Session Information
02 SES 08 C, Personal Development of Students: Contingent Modelling, Teacher´s Perception, Workplace Learning
Paper Session
Contribution
Learning in vocational education encompasses socialization and internalization. Students have to socialize into a specific vocational community to become familiar with shared knowledge, collective norms, values and beliefs. Subsequently, they have to internalize these knowledge and beliefs into a personal knowledge base (Schaap, De Bruijn, Van der Schaaf, & Kirschner, 2009).

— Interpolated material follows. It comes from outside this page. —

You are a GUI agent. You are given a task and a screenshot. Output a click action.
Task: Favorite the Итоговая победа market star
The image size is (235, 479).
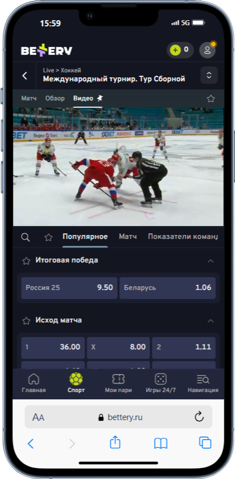[x=26, y=261]
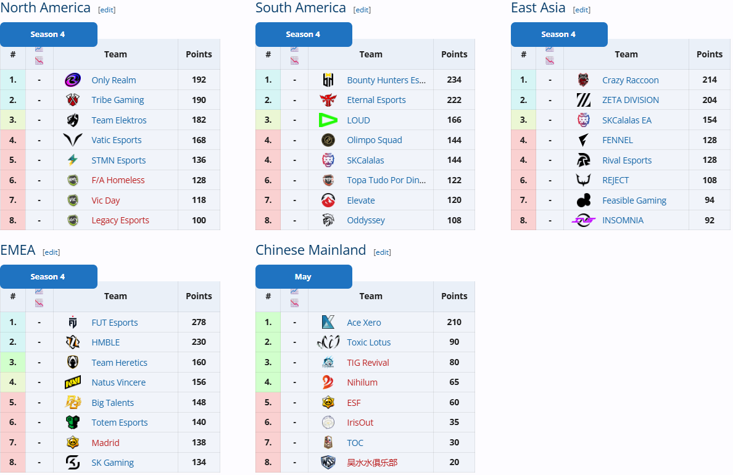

Such a knowledge base is also known as a Personal Professional Theory (PPT). A PPT serves as a frame of reference through which students (i.e., seen as novices) acquire and interpret knowledge. Moreover, a PPT directs, to a more or lesser extent, professional behavior (cf., Eraut, 2004). It is assumed that PPTs develop thought negotiation of meaning. Negotiation of meaning is a dynamic and interactive learning process, in which different dialogue partners (re)construct knowledge and subscribe meaning to it (cf., Gunawerdana, Lowe and Anderson, 1997). Negotiation of meaning requires relatively high mental effort of students as well as specific and adaptive guiding strategies of vocational educators. It is therefore not straightforward that negotiation of meaning leads to intended learning outcomes, such as the improvement of professional performance (Aarkrog, 2005).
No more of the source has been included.